Tiga Catatan IGJ atas RUU Cipta Kerja
Berita

Tiga Catatan IGJ atas RUU Cipta Kerja

Diantaranya investasi tidak dibarengi komitmen kuat perlindungan HAM; agenda pembangunan ekonomi tidak dibarengi penguatan kepastian hukum untuk korban kegiatan investasi.

Oleh:
Ady Thea DA
Bacaan 2 Menit

Rachmi mengusulkan dalam perdagangan internasional dan menyusun regulasi terkait, pemerintah perlu mengedepankan kepentingan publik secara luas. Hal ini penting karena tingkat kepercayaan investor turun dan indikasi perlambatan perekonomian global, sehingga risiko ekonomi cukup tinggi.

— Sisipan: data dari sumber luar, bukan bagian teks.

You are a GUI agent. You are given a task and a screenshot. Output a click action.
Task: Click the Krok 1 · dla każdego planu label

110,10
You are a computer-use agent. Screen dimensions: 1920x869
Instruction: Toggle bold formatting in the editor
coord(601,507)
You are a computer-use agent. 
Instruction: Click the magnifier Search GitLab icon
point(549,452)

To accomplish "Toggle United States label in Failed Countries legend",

“Perjanjian perdagangan bebas dan omnibus law RUU Cipta Kerja bukan solusi instan dalam menyelesaikan persoalan ekonomi Indonesia di tengah pandemi Covid-19. Jika persoalannya itu birokrasi dan prosedur perizinan harusnya itu yang menjadi fokus, bukan menyasar kemana-mana,” kritiknya.

Berdampak buruk

Deputi Sekjen Kiara, Parid Ridwanuddin, menyebut RUU Cipta Kerja berdampak buruk terhadap nelayan dan masyarakat terutama yang berada di pesisir dan pulau kecil. RUU Cipta Kerja menghapus batas yang membedakan nelayan kecil/tradisional dan nelayan besar. Dengan dihapusnya batasan tersebut, maka nelayan kecil posisinya dianggap setara dan seimbang dengan nelayan besar, padahal yang terjadi sebaliknya.

“Regulasi yang berlaku saat ini seperti UU Perikanan dan UU Perlindungan dan Pemberdayaan Nelayan, karena kegiatan yang mereka lakukan tergolong ramah lingkungan dan tidak mengeksploitasi sumber daya perikanan,” kata Parid Ridwanuddin dalam kesempatan yang sama.

Menurutnya, RUU Cipta Kerja akan mewajibkan masyarakat pesisir untuk mengantongi izin sebelum mengelola dan melakukan pemanfaatan sumber daya kelautan, perikanan, pesisir, dan pulau-pulau kecil. RUU Cipta Kerja menyamakan posisi masyarakat pesisir dengan entitas bisnis yang akan menyelenggarakan aktivitas bisnis/usaha.

“Tentu saja ketentuan ini akan mempersulit kehidupan masyarakat pesisir untuk mengakses laut dan memanfaatkan sumber daya,” kata Parid.